Transcribe audio using OpenAI, with optional speaker diarization when requested. Prefer the bundled CLI for deterministic, repeatable runs.

Workflow

  1. Collect inputs: audio file path(s), desired response format (text/json/diarized_json), optional language hint, and any known speaker references.
  2. Verify OPENAI_API_KEY is set. If missing, ask the user to set it locally (do not ask them to paste the key).
  3. Run the bundled transcribe_diarize.py CLI with sensible defaults (fast text transcription).
  4. Validate the output: transcription quality, speaker labels, and segment boundaries; iterate with a single targeted change if needed.
  5. Save outputs under output/transcribe/ when working in this repo.

Decision rules

  • Default to gpt-4o-mini-transcribe with --response-format text for fast transcription.
  • If the user wants speaker labels or diarization, use --model gpt-4o-transcribe-diarize --response-format diarized_json.
  • If audio is longer than ~30 seconds, keep --chunking-strategy auto.
  • Prompting is not supported for gpt-4o-transcribe-diarize.

Output conventions

  • Use output/transcribe/<job-id>/ for evaluation runs.
  • Use --out-dir for multiple files to avoid overwriting.

Dependencies (install if missing)

Prefer uv for dependency management.
uv pip install openai
If uv is unavailable:
python3 -m pip install openai

Environment

  • OPENAI_API_KEY must be set for live API calls.
  • If the key is missing, instruct the user to create one in the OpenAI platform UI and export it in their shell.
  • Never ask the user to paste the full key in chat.

Skill path (set once)

export CODEX_HOME="${CODEX_HOME:-$HOME/.codex}"
export TRANSCRIBE_CLI="$CODEX_HOME/skills/transcribe/scripts/transcribe_diarize.py"

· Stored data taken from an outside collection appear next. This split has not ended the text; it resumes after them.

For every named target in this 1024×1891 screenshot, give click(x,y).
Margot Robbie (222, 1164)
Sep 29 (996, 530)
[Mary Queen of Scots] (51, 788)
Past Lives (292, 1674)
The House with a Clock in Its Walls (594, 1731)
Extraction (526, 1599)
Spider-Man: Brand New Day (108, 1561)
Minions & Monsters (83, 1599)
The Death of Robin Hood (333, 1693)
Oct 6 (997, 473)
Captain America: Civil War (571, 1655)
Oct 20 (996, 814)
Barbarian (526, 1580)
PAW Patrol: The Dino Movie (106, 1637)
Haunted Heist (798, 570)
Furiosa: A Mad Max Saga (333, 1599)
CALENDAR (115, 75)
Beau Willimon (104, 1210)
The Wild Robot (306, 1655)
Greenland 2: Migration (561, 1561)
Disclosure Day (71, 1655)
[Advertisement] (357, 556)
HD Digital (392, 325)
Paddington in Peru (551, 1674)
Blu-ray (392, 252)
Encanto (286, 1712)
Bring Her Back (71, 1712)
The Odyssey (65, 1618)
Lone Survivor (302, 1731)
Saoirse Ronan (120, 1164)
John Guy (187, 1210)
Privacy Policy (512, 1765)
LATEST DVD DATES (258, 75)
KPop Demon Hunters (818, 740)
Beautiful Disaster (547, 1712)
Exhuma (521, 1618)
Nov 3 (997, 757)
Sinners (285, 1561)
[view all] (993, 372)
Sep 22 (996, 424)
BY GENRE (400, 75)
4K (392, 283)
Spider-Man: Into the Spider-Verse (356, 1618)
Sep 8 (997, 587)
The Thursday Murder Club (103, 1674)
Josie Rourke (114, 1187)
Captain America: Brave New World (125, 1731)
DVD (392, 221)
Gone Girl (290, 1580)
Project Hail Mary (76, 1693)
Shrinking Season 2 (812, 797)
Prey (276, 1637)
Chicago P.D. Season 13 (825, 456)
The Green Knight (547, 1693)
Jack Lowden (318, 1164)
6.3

User-scoped skills install under $CODEX_HOME/skills (default: ~/.codex/skills).

CLI quick start

Single file (fast text default):
python3 "$TRANSCRIBE_CLI" \
  path/to/audio.wav \
  --out transcript.txt

Diarization with known speakers (up to 4):

python3 "$TRANSCRIBE_CLI" \
  meeting.m4a \
  --model gpt-4o-transcribe-diarize \
  --known-speaker "Alice=refs/alice.wav" \
  --known-speaker "Bob=refs/bob.wav" \
  --response-format diarized_json \
  --out-dir output/transcribe/meeting

Plain text output (explicit):

python3 "$TRANSCRIBE_CLI" \
  interview.mp3 \
  --response-format text \
  --out interview.txt

Reference map

  • references/api.md: supported formats, limits, response formats, and known-speaker notes.